Ma la presa di coscienza di tipo morale non può avvenire senza la conoscenza. Qui la responsabilità di chi fa informazione è primaria e indiscutibile. Così come si è cercato di spiegare perché Alan è annegato vicino alla costa turca oggi è doveroso raccontare le vicende che hanno portato Mohammed a morire in un fiume che divide la Birmania dal Bangladesh. Posti lontani, ma dove le tragedie umane non sono poi così diverse da quelle che vediamo sulle coste del Mediterraneo.

Sono tragedie che sempre rientrano nella categoria della violazione di diritti umani, in particolare nella negazione dei diritti delle minoranze. In Myanmar, un paese a maggioranza buddista che un tempo si chiamava Birmania, vivono oltre un milione di musulmani, i Rohingya. Ci vivono da lungo tempo, ma non vengono riconosciuti come cittadini e li si considera immigrati privi di diritti. Vengono discriminati e sono oggetto di una repressione dura e indiscriminata. Certo, la Birmania è stata retta a lungo — e tuttora lo è nonostante alcune limitate riforme politiche — da un duro regime militare, ma attribuire esclusivamente il problema a un regime dittatoriale sarebbe troppo ottimista e falsamente consolatorio. Purtroppo l’esclusione e la discriminazione nei confronti di chi è diverso non è monopolio di una sola cultura o di una sola religione. Condanniamo giustamente l’intolleranza del radicalismo islamico nei confronti dei cristiani, ma in questo caso i musulmani sono gli oppressi, mentre gli oppressori appartengono alla religione che più viene associata alla pace e alla comprensione universale: il buddismo. Tutte le religioni hanno avuto storicamente una versione intollerante, quando non fascista, e il buddismo evidentemente non fa eccezione.

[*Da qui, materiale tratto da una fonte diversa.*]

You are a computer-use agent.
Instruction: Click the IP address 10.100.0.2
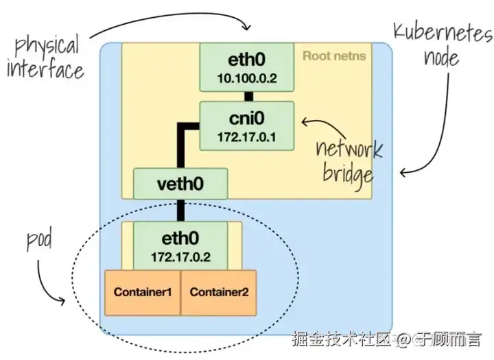point(247,78)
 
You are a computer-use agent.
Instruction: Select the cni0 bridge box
point(247,125)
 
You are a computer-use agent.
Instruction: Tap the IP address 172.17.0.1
point(247,137)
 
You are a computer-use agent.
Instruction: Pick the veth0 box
point(180,184)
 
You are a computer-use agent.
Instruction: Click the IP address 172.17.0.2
point(181,257)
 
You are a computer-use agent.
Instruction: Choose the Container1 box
point(143,293)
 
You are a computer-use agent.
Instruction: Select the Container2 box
point(219,293)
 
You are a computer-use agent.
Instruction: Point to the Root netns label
point(334,56)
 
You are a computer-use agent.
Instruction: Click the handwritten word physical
point(47,47)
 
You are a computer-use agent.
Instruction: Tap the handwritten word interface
point(45,70)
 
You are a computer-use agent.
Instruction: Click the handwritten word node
point(441,58)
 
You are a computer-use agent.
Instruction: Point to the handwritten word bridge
point(348,176)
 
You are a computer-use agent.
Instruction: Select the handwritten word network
point(349,149)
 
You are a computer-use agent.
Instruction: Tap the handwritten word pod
point(39,241)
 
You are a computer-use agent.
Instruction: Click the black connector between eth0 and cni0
point(249,97)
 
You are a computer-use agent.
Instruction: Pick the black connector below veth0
point(180,211)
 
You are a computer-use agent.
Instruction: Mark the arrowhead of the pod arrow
point(61,301)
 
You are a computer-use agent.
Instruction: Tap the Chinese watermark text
point(386,339)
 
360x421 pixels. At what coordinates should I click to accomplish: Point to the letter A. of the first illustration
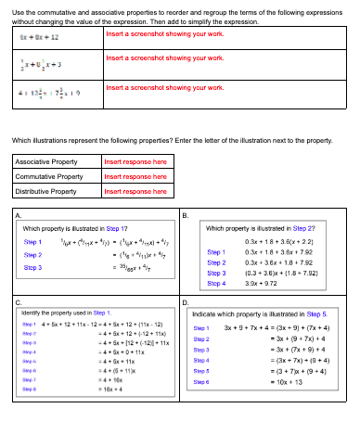tap(19, 216)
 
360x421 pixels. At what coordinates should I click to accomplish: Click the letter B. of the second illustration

Nel caso della Birmania, poi, risulta particolarmente scoraggiante constatare che anche una vera eroina del dissenso, Aung San Suu Kyi, nel 1991 Premio Nobel per la pace, non è capace di sottrarsi a una visione sostanzialmente settaria. Ha lottato con coraggio, pagandolo con lunghi anni di reclusione a domicilio coatto, per la libertà del proprio popolo, ma evidentemente per lei i musulmani non fanno parte del suo popolo e il perimetro della sua solidarietà e del suo impegno politico e morale non si estende oltre a quelli che lei considera affini per cultura e religione.

Lo stesso limite e lo stesso problema, ovunque. Se non sapremo affrontarlo con intelligenza e coraggio politico il disordine e la violenza continueranno, e non basterà certo a salvarci la commozione di fronte all’immagine di bambini morti.